La stessa sentenza, da atto che la S., nel momento in cui si rese conto della condotta aggressiva dello Z., si recò in bagno per porsi in contatto con le FF.OO.;

quindi, del tutto inaspettatamente, ritornò presso la porta di ingresso e, in tale circostanza, fu colpita dalle schegge di vetro.

La condotta della donna, in quanto imprevedibile, va ricondotta sotto la categoria del "fattore eccezionale"; ciò esclude che l’evento dannoso possa essere posto a carico dell’imputato in quanto casualmente legato alla sua condotta, atteso che, appunto, il nesso eziologico, va considerato interrotto a seguito dell’azione della vittima.
Motivi della decisione

Il ricorso è infondato e merita rigetto.

Il ricorrente va condannato alle spese del grado.

In tema di morte o lesioni come conseguenza di altro delitto, il rapporto fra delitto voluto ed evento non voluto è stabilito dall’art. 586 c.p. in termini di pura e semplice causalità materiale, rientrando tale fattispecie tra i casi previsti dalla legge nei quali, ai sensi dell’art. 42 c.p., comma 3, l’evento è posto altrimenti a carico dell’agente, come conseguenza della sua azione od omissione; si rendono pertanto applicabili in materia le norme sul rapporto di causalità e sul concorso di cause previste dagli artt. 40 e 41 c.p., e spetta al giudice di merito, il cui apprezzamento è incensurabile in sede di legittimità – se congruamente motivato – accertare l’eventuale esistenza di cause sopravvenute e la loro idoneità a escludere il rapporto di causalità, qualora siano state da sole sufficienti a determinare l’evento (ASN 199606361 – RV 205374).

Orbene, nel caso in esame, la Corte territoriale ha giudicato del tutto prevedibile che "dietro alle vetrate che l’imputato stava furiosamente infrangendo vi fossero persone che potessero essere colpite e ferite dalle schegge di vetro … dal momento che gli occupanti della casa si erano asserragliati … ecc.".
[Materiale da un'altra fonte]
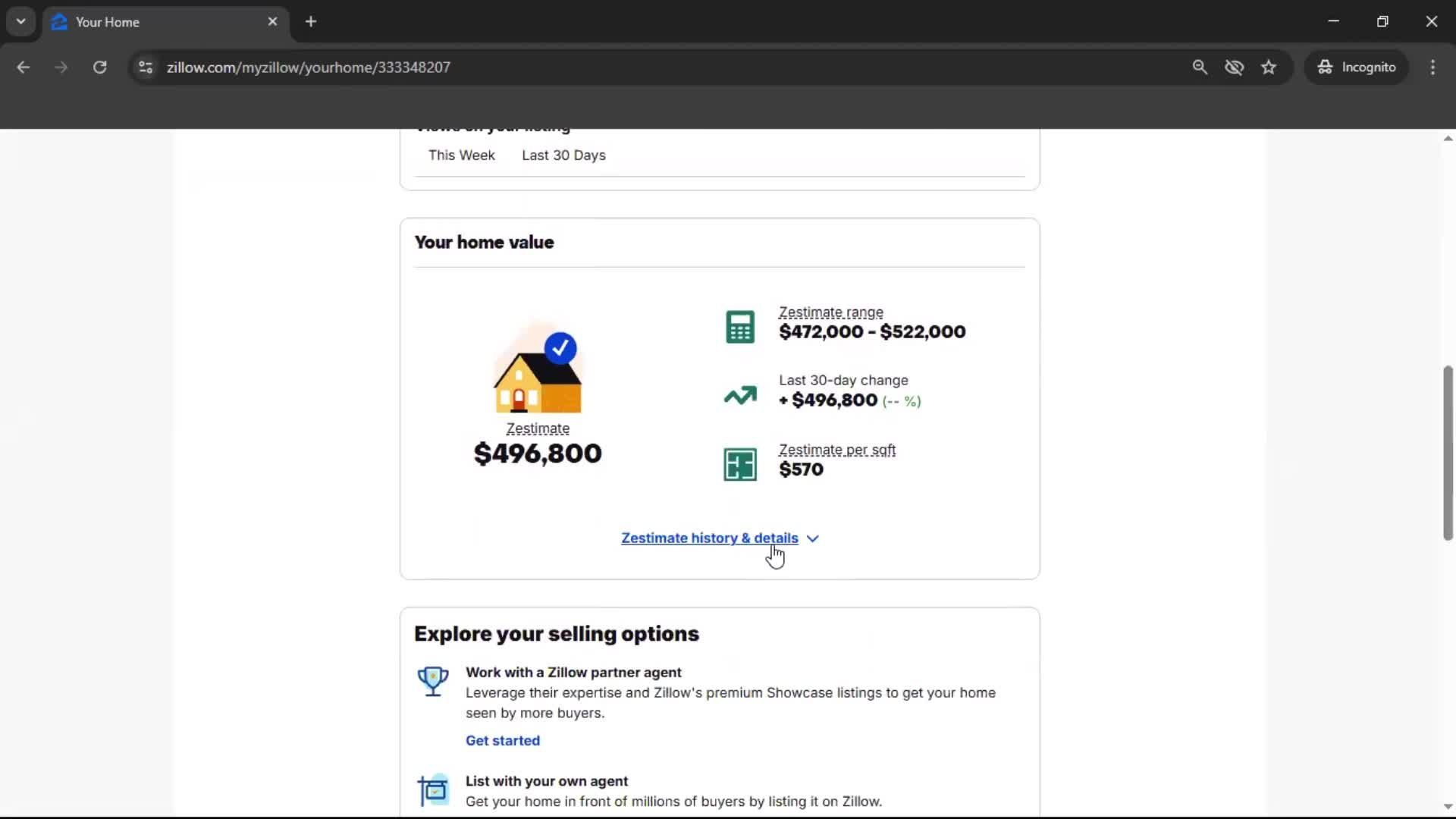1456x819 pixels.
Task: Open the Zestimate link above $496,800
Action: coord(538,428)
L’assunto non cozza certo nè contro i dettami della logica, nè contro quelli della comune esperienza, essendo noto, da un lato, che le scaglie di vetro possono procurare ferite anche gravi, e, dall’altro, che, infrangendo i vetri della porta di ingresso di una abitazione, è probabile (più che possibile) che gli occupanti possano essere colpiti dalle predette schegge.

Il fatto che la S. si sia portata, in un primo momento, all’interno dell’appartamento per telefonare alla polizia, nulla ha a che fare con la prevedibilità della sua condotta successiva.

Invero, dal punto di vista soggettivo, l’imputato non poteva sapere che cosa stava facendo (e che cosa avrebbe fatto) la donna tra le mura della casa nella quale egli tentava, con la violenza, di introdursi; dal punto di vista oggettivo, non si vede perchè la S., una volta chiamati gli agenti, non avrebbe potuto accorrere nel luogo nel quale si stava svolgendo l’azione delittuosa.

Le motivazioni di tale successiva condotta possono essere svariate (tentare di resistere, unitamente agli altri occupanti della casa, alla violenza di Z., tentare di convincere lo stesso a desistere dalla sua condotta ecc.).

Ciò che rileva, ovviamente, non è interpretare la volontà della S., ma verificare se la sua condotta abbia presentato quei caratteri di imprevedibilità, di assurdità, di bizzaria, atti a interrompere il nesso causale.

Ebbene, per le ragioni appena indicate, detto carattere è stato giustamente ritenuto insussistente dal giudice di secondo grado.
P.Q.M.

rigetta il ricorso e condanna il ricorrente al pagamento delle spese del procedimento.

Testo non ufficiale. La sola stampa del bollettino ufficiale ha carattere legale.